Jerl Surratt
A Face in Flower
No further away from you than one remove,
my having just leaned in close as a creature could
without landing in your neighborhood, the power
of my vision multiplied by nearly ten thanks to
this magnifying lens, a microscope of sorts
I’ve commandeered to see if I could figure out
what makes your velvet petaled surface glow.
My hand shakes just a little bit. Now from beneath
the rim of my transparent looking glass I purse
my lips, breathe out, and see you shy away as though
I’d tried to kiss a cheek too suddenly on our first date.
Then you look back at me with all the rods of which
your single eye’s composed and leave me blushing
to have dared to try transcending our divide.
One must at times risk doing what one’s not supposed
to do despite the risk—to take into a metaphoric bed
a distant other, with coitus there as punishment,
as Kafka said, for the happiness of being together.

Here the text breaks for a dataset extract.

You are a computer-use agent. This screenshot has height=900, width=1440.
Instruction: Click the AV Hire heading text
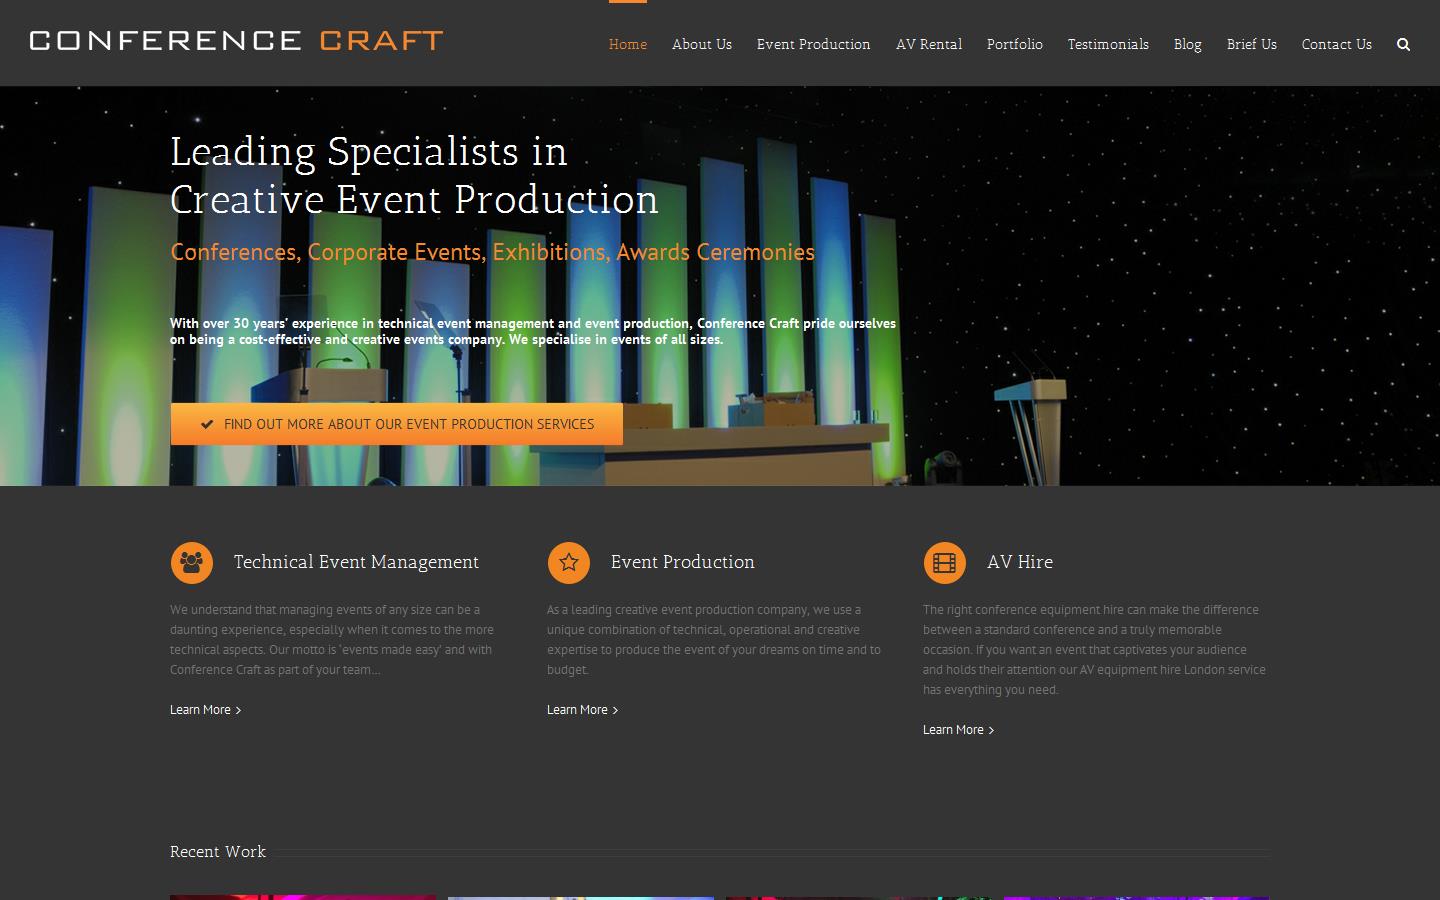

Speaking as your admirer, I’m the one who fed you
sunlight in a tended garden bed to have you live
with me awhile indoors in lamplight, just like this,
so you’d stand in for another’s velvet cheek I’d once
made blush whenever leaning in to ask my kiss be met
halfway. Too late to change the fate of my attraction
to that other face in flower, to have the kiss I’d tried for
time and again, always too soon. But the risk itself
will always bear repeating, for love’s not fully felt
until returned. A lesson, thanks to you, I’ve now relearned.